Non si può tacere che l'attenzione oggi prestata all'“io” e alle istanza della soggettività presenta molte ambiguità: il narcisismo culturale, la pornografia dell'anima, la compressione dell'individualità da parte della cultura tecnologica che provoca l'ipertrofia dell'io negli altri ambiti esistenziali, sono tutti elementi che rendono, da un lato, prudente, dall'altro, urgente, un discorso sulla ricerca la conseguente cura e sollecitudine del sé autentico.
del 05 luglio 2010
 
               Un elemento della spiritualità cristiana che da sempre ha maggiori valenze anche per chi non condivide questa fede è l’attenzione alla dimensione dell’interiorità: l’essere discepoli di Cristo esige infatti che l’umano non sia mai disgiunto dallo spirituale e che al movimento di conoscenza del Signore si accompagni sempre il parallelo movimento di conoscenza di sé.
 
               Per questo la tradizione cristiana non ha esitato a riprendere e riformulare in termini propri l’iscrizione posta sul frontone del tempio di Apollo a Delfi “Conosci te stesso”. Così, da Origene fino a Bernardo, molti padri della chiesa e autori cristiani hanno ripreso e approfondito il senso di questo interrogativo essenziale per l’umanizzazione, che Platone così sintetizzava: “Non conduce vita umana chi non si interroga su se stesso”.
               Non si può tacere che l’attenzione oggi prestata all’“io” e alle istanza della soggettività presenta molte ambiguità: il narcisismo culturale (“Quando la ricchezza occupa un posto più alto della saggezza, quando la notorietà è più ammirata della dignità e quando il successo è più importante del rispetto di sé, vuol dire che la cultura stessa sopravvaluta l'immagine, e deve essere considerata narcisistica”, ammonisce A. Lowen), la pornografia dell’anima (l’esibizione dell’intimo, la scomparsa del pudore nel dare in pasto a milioni di telespettatori le confessioni personali o i problemi familiari), la compressione dell’individualità da parte della cultura tecnologica (a cui interessa un esecutore funzionale di un lavoro già programmato) che provoca l’ipertrofia dell'io negli altri ambiti esistenziali, sono tutti elementi che rendono, da un lato, prudente, dall’altro, urgente, un discorso sulla ricerca la conseguente cura e sollecitudine del sé autentico.

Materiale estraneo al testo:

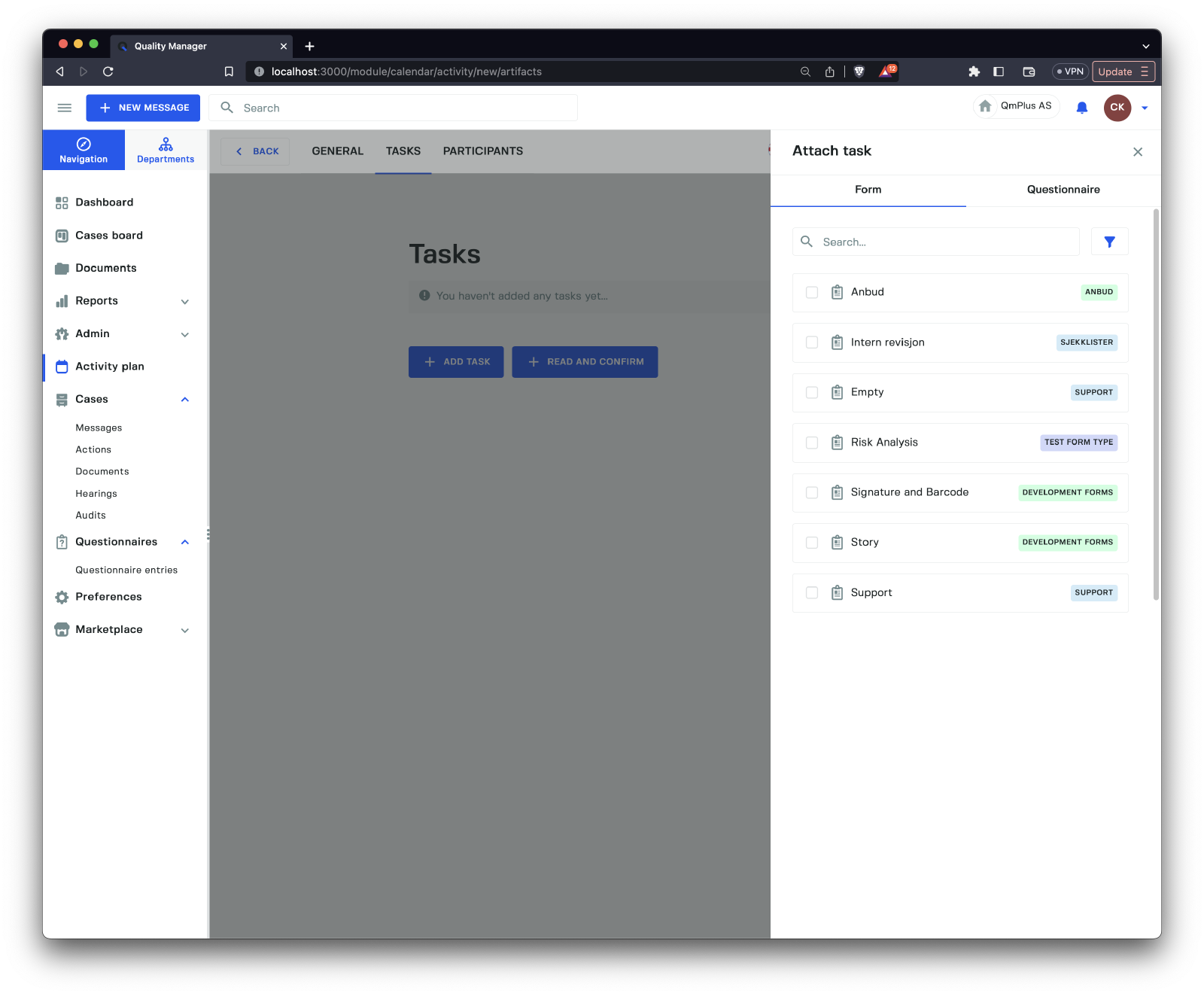The width and height of the screenshot is (1204, 995).
Task: Open the notifications bell
Action: coord(1081,108)
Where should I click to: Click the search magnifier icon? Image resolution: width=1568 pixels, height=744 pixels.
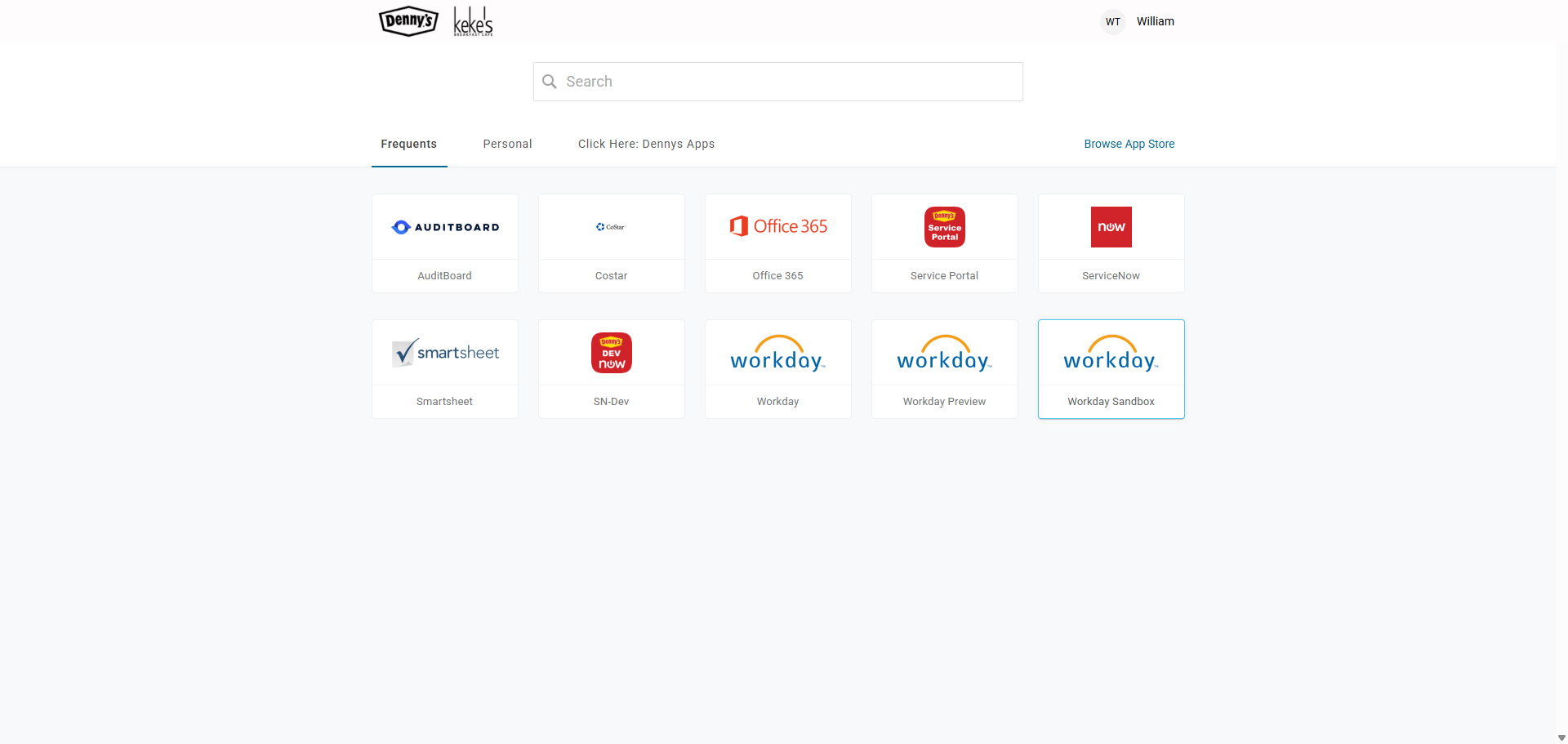tap(550, 82)
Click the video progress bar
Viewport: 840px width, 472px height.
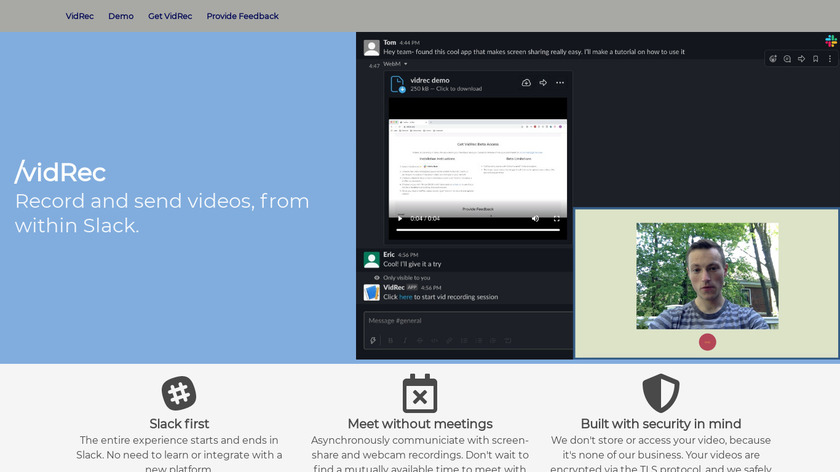[478, 229]
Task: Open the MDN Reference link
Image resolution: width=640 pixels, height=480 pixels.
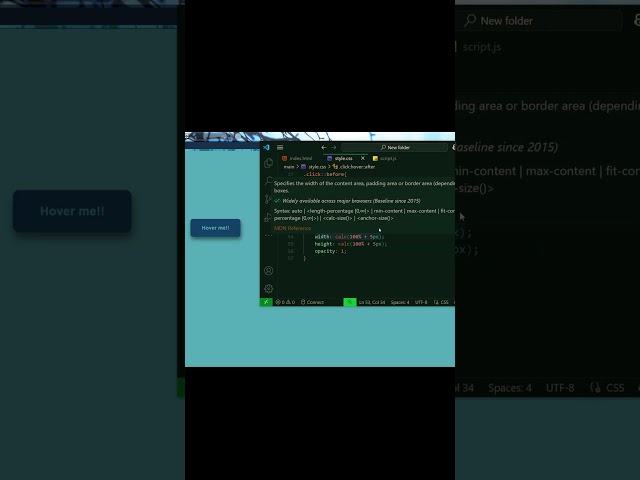Action: (x=292, y=228)
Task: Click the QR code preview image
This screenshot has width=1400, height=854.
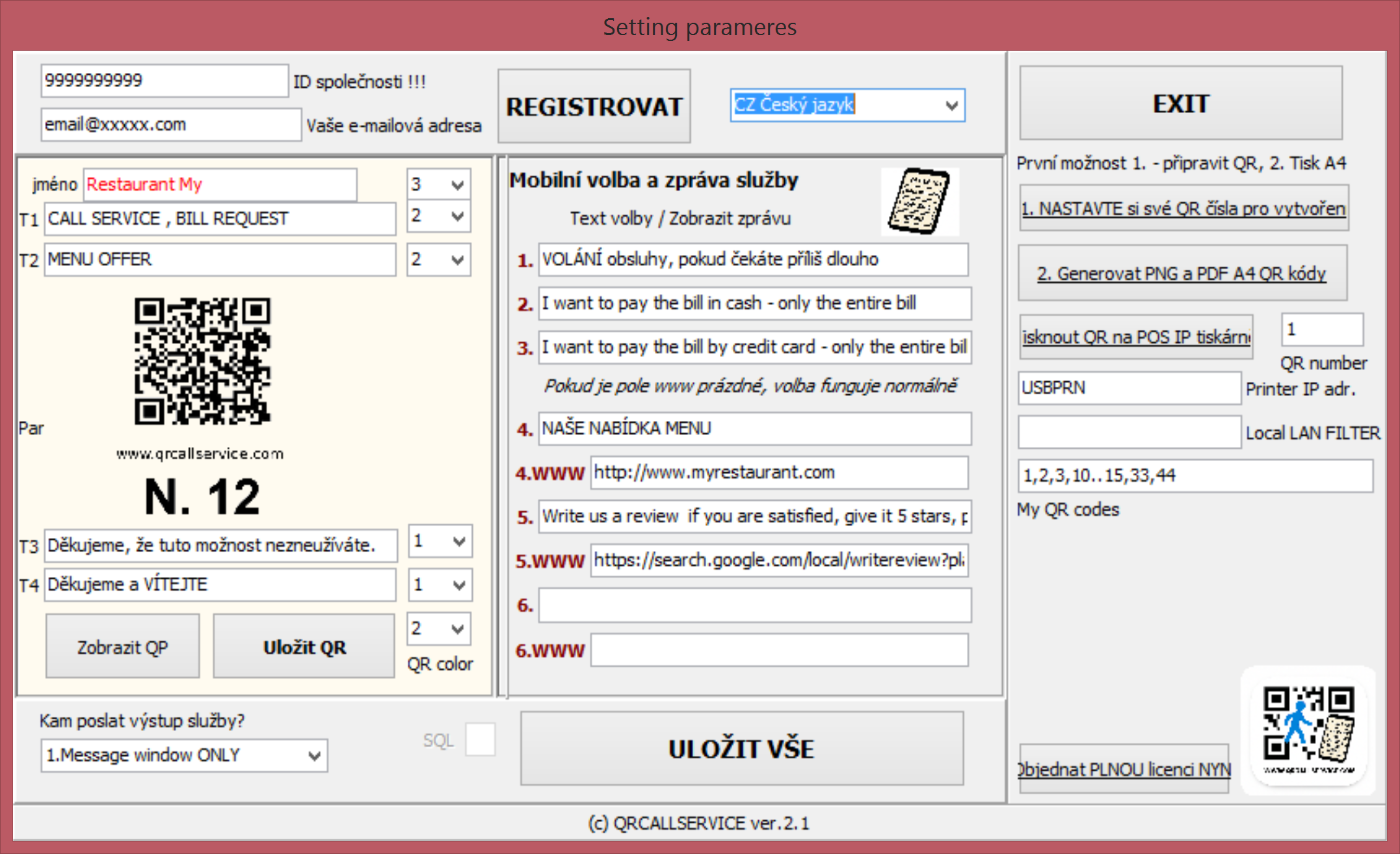Action: pyautogui.click(x=202, y=361)
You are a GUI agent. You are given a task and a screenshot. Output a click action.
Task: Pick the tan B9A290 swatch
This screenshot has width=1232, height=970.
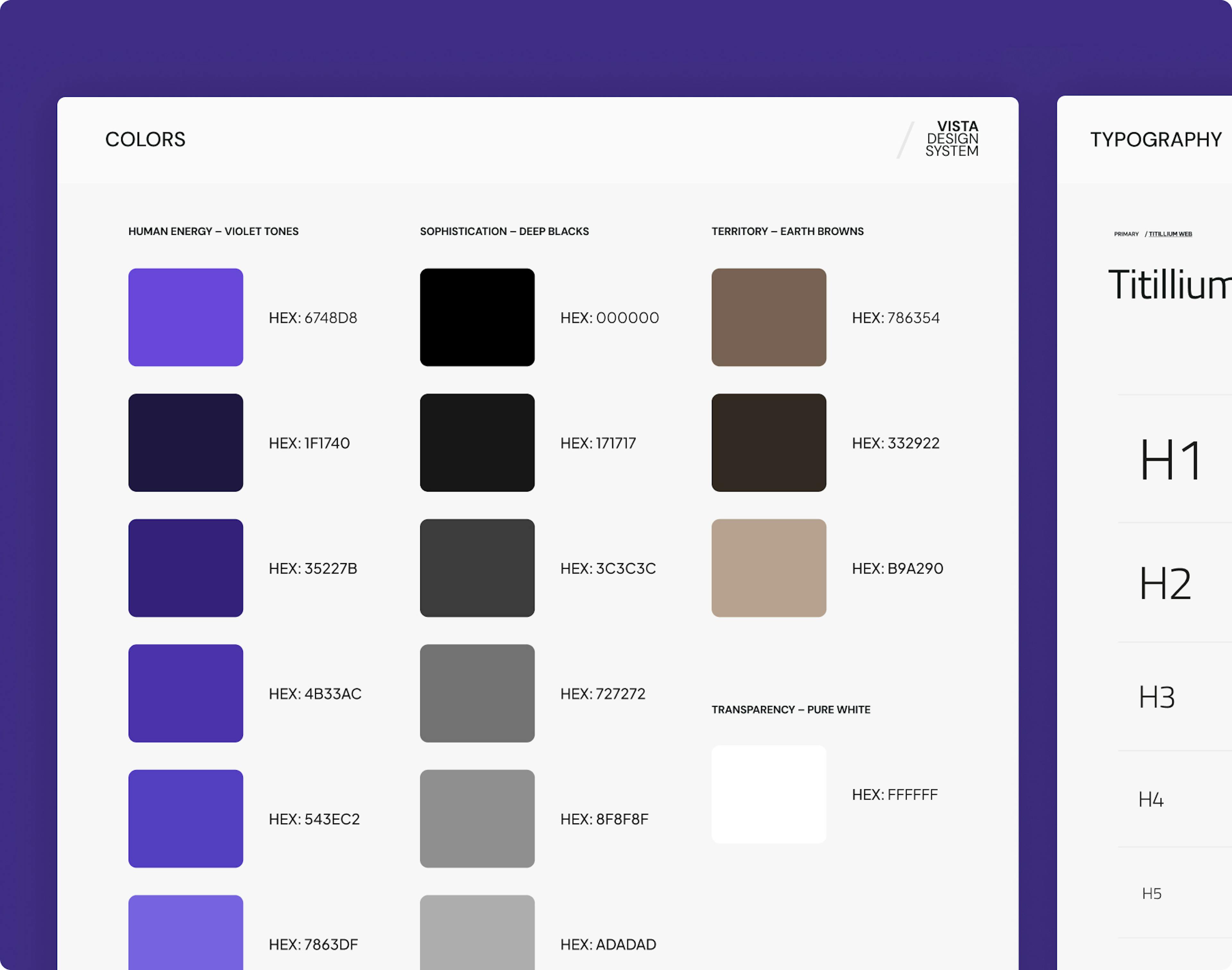(769, 568)
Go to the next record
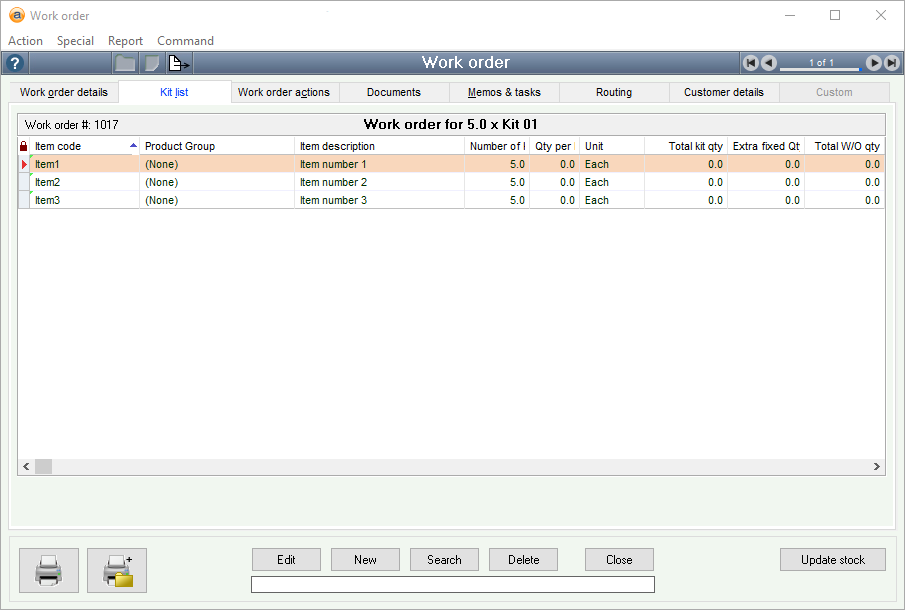 click(x=873, y=63)
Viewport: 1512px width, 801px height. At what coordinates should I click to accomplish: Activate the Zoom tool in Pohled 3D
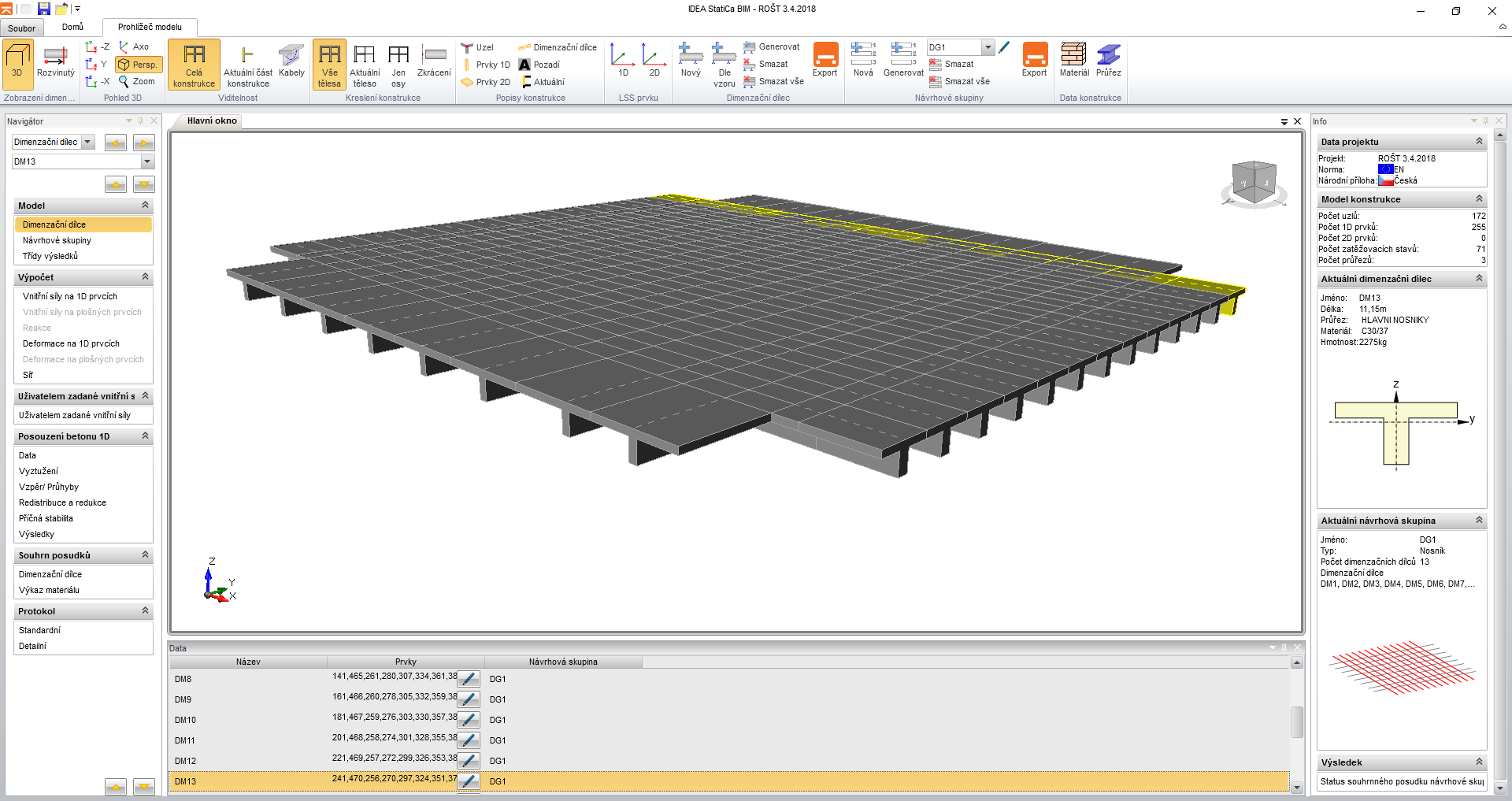coord(139,81)
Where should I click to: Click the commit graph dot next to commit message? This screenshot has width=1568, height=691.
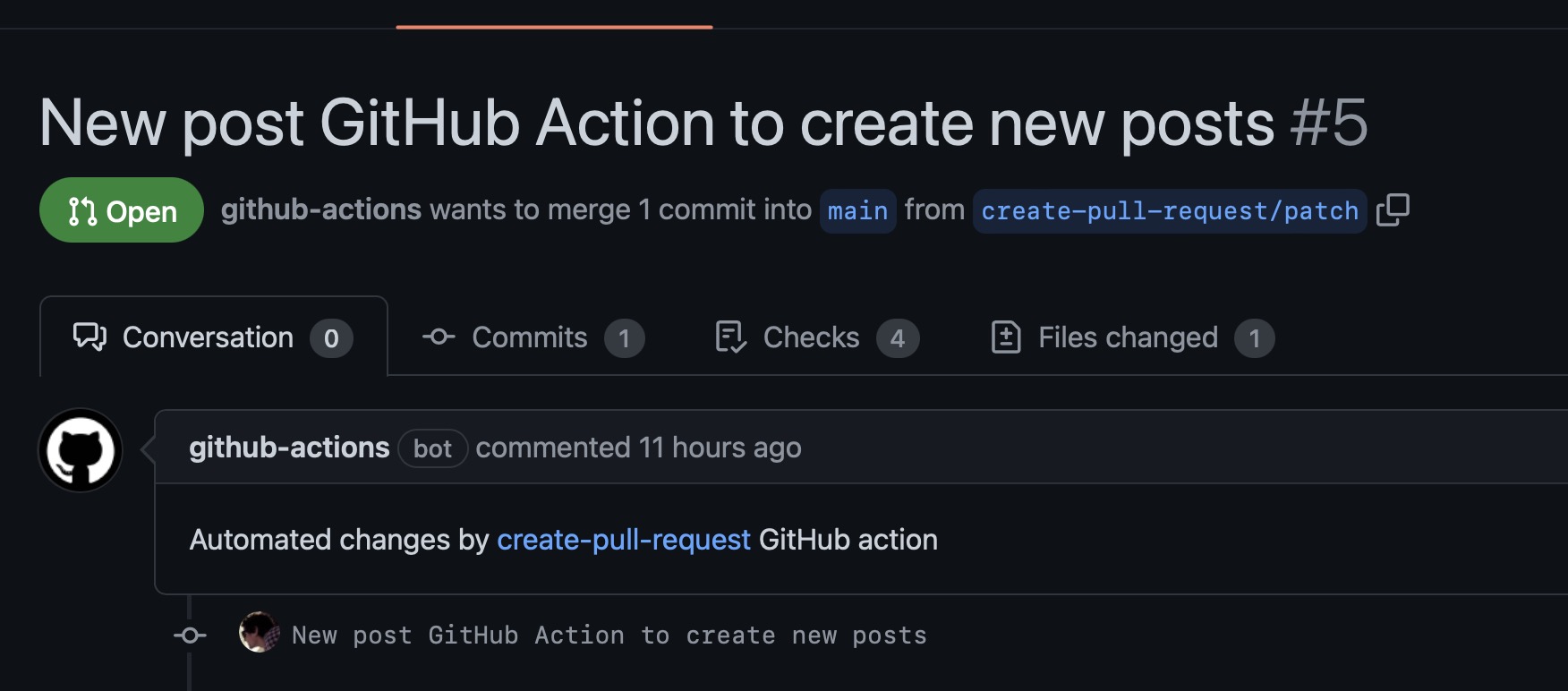[x=189, y=635]
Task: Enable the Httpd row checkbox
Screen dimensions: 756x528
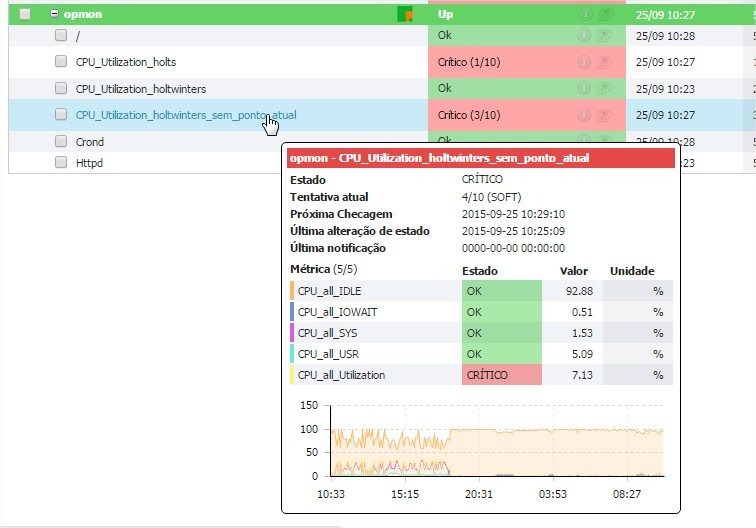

               Ne va infatti della libertà della persona! È veramente libero chi conosce se stesso, perché questi può nutrire un rapporto equilibrato con la realtà e con gli altri e scoprire motivi di speranza e di fiducia nel futuro.
               Il processo della conoscenza di sé consiste nella risposta a un appello che si fa sentire in noi, per esempio, quando proviamo il bisogno di trascorre un po’ di tempo da soli per riflettere e pensare, per “tirarci fuori” dal quotidiano che rischia di intontirci con la sua ripetitività o di travolgerci con i suoi ritmi esasperati. Si tratta della chiamata a compiere un cammino verso l’interiorità, un viaggio all’interno di se stessi che si svolge ponendosi domande, interrogando se stessi, riflettendo, pensando, elaborando interiormente ciò che si vive di fuori. Solo così, attraverso l’interiorizzazione, si diviene soggetti della propria vita e non ci si lascia vivere.
               Certo, questo cammino nella propria interiorità, questa discesa nel proprio cuore è molto faticosa e dolorosa: normalmente noi la respingiamo, ne abbiamo paura, perché temiamo ciò che di noi può emergere, ciò che di noi può esserci svelato. Nietzsche ha parlato del grande dolore di cui fa uso la verità quando vuole svelarsi all’uomo. La conoscenza di sé esige cura costante, attenzione e vigilanza interiore, quella capacità di concentrazione e di ascolto del silenzio che aiuta l’uomo a ritrovare l’essenziale grazie anche alla solitudine. Allora si perviene a habitare secum, ad abitare la propria vita interiore e si consente alla propria verità interiore di dispiegarsi in noi: è anche allora che la conoscenza di noi stessi diviene conoscenza dei limiti, delle negatività, delle lacune che fan parte di noi e che normalmente tendiamo a rimuovere pur di non doverle riconoscere.